# WHAT THE EXERCISE ASKS:
Your task is to reproduce the entries below word for word.

# RECORDS FOR THE EXERCISE:
##############################
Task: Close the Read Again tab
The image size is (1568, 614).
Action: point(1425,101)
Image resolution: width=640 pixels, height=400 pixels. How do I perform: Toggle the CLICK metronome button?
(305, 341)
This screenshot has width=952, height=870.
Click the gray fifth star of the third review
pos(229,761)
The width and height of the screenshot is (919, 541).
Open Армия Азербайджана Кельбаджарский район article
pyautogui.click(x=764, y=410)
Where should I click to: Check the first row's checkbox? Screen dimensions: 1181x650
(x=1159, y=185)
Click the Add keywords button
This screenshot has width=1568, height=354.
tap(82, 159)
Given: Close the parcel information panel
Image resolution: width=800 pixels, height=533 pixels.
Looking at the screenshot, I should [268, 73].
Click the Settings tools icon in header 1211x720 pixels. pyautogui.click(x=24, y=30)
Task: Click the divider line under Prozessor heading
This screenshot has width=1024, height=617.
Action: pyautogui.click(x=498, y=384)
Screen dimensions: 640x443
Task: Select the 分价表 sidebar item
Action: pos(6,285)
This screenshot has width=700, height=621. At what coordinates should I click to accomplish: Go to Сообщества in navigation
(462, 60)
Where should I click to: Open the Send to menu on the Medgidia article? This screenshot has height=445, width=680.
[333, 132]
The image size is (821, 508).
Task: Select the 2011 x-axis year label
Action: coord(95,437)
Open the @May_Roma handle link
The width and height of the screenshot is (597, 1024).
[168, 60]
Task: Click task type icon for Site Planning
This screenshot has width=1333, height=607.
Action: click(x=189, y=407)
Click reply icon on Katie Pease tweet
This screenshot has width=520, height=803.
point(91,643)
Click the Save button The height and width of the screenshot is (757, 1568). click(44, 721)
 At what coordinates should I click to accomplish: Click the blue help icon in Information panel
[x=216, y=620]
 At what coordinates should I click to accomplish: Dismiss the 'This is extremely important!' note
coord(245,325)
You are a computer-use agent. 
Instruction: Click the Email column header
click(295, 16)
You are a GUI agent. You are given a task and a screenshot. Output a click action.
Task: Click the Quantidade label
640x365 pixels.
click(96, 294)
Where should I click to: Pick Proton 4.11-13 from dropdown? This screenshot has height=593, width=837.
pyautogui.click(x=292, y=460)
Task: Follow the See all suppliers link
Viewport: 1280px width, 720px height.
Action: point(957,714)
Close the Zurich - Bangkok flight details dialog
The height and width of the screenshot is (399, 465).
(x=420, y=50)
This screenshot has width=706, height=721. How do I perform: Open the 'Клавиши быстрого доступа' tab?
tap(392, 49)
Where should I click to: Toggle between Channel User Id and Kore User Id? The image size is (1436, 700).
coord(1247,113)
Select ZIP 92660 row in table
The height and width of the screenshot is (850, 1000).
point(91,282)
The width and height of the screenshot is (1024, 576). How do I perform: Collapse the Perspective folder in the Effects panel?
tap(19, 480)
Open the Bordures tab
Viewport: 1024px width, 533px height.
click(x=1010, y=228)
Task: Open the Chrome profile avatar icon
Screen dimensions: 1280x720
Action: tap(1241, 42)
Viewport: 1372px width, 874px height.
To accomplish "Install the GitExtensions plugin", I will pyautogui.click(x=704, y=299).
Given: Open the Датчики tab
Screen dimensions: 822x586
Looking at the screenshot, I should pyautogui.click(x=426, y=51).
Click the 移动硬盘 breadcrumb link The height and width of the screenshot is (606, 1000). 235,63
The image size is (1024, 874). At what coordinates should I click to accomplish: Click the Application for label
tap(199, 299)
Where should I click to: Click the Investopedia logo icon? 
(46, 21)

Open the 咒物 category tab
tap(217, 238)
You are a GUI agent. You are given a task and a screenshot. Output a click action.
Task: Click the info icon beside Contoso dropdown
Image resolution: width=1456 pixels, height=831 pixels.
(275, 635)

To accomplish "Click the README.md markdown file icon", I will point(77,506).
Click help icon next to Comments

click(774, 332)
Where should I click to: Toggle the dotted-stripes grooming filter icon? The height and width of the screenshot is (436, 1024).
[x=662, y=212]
##############################
# WRITTEN REPLY:
Task: Close the Read Again tab
The image size is (1568, 614).
Action: point(1425,101)
Image resolution: width=640 pixels, height=400 pixels. How do I perform: Toggle the CLICK metronome button?
(305, 341)
This screenshot has width=952, height=870.
Click the gray fifth star of the third review
pos(229,761)
The width and height of the screenshot is (919, 541).
Open Армия Азербайджана Кельбаджарский район article
pyautogui.click(x=764, y=410)
Where should I click to: Check the first row's checkbox? Screen dimensions: 1181x650
(x=1159, y=185)
Click the Add keywords button
This screenshot has width=1568, height=354.
tap(82, 159)
Given: Close the parcel information panel
Image resolution: width=800 pixels, height=533 pixels.
Looking at the screenshot, I should [268, 73].
Click the Settings tools icon in header 1211x720 pixels. pyautogui.click(x=24, y=30)
Task: Click the divider line under Prozessor heading
This screenshot has width=1024, height=617.
Action: pyautogui.click(x=498, y=384)
Screen dimensions: 640x443
Task: Select the 分价表 sidebar item
Action: pos(6,285)
This screenshot has width=700, height=621. At what coordinates should I click to accomplish: Go to Сообщества in navigation
(462, 60)
Where should I click to: Open the Send to menu on the Medgidia article? This screenshot has height=445, width=680.
[333, 132]
The image size is (821, 508).
Task: Select the 2011 x-axis year label
Action: coord(95,437)
Open the @May_Roma handle link
The width and height of the screenshot is (597, 1024).
[168, 60]
Task: Click task type icon for Site Planning
This screenshot has width=1333, height=607.
Action: click(x=189, y=407)
Click reply icon on Katie Pease tweet
This screenshot has width=520, height=803.
point(91,643)
Click the Save button The height and width of the screenshot is (757, 1568). click(44, 721)
 At what coordinates should I click to accomplish: Click the blue help icon in Information panel
[x=216, y=620]
 At what coordinates should I click to accomplish: Dismiss the 'This is extremely important!' note
coord(245,325)
You are a computer-use agent. 
Instruction: Click the Email column header
click(295, 16)
You are a GUI agent. You are given a task and a screenshot. Output a click action.
Task: Click the Quantidade label
640x365 pixels.
click(96, 294)
Where should I click to: Pick Proton 4.11-13 from dropdown? This screenshot has height=593, width=837.
pyautogui.click(x=292, y=460)
Task: Follow the See all suppliers link
Viewport: 1280px width, 720px height.
Action: point(957,714)
Close the Zurich - Bangkok flight details dialog
The height and width of the screenshot is (399, 465).
(x=420, y=50)
This screenshot has width=706, height=721. How do I perform: Open the 'Клавиши быстрого доступа' tab?
tap(392, 49)
Where should I click to: Toggle between Channel User Id and Kore User Id? The image size is (1436, 700).
coord(1247,113)
Select ZIP 92660 row in table
The height and width of the screenshot is (850, 1000).
point(91,282)
The width and height of the screenshot is (1024, 576). How do I perform: Collapse the Perspective folder in the Effects panel?
tap(19, 480)
Open the Bordures tab
Viewport: 1024px width, 533px height.
click(x=1010, y=228)
Task: Open the Chrome profile avatar icon
Screen dimensions: 1280x720
Action: tap(1241, 42)
Viewport: 1372px width, 874px height.
To accomplish "Install the GitExtensions plugin", I will pyautogui.click(x=704, y=299).
Given: Open the Датчики tab
Screen dimensions: 822x586
Looking at the screenshot, I should pyautogui.click(x=426, y=51).
Click the 移动硬盘 breadcrumb link The height and width of the screenshot is (606, 1000). 235,63
The image size is (1024, 874). At what coordinates should I click to accomplish: Click the Application for label
tap(199, 299)
Where should I click to: Click the Investopedia logo icon? 
(46, 21)

Open the 咒物 category tab
tap(217, 238)
You are a GUI agent. You are given a task and a screenshot. Output a click action.
Task: Click the info icon beside Contoso dropdown
Image resolution: width=1456 pixels, height=831 pixels.
(275, 635)

To accomplish "Click the README.md markdown file icon", I will point(77,506).
Click help icon next to Comments

click(774, 332)
Where should I click to: Toggle the dotted-stripes grooming filter icon? The height and width of the screenshot is (436, 1024).
[x=662, y=212]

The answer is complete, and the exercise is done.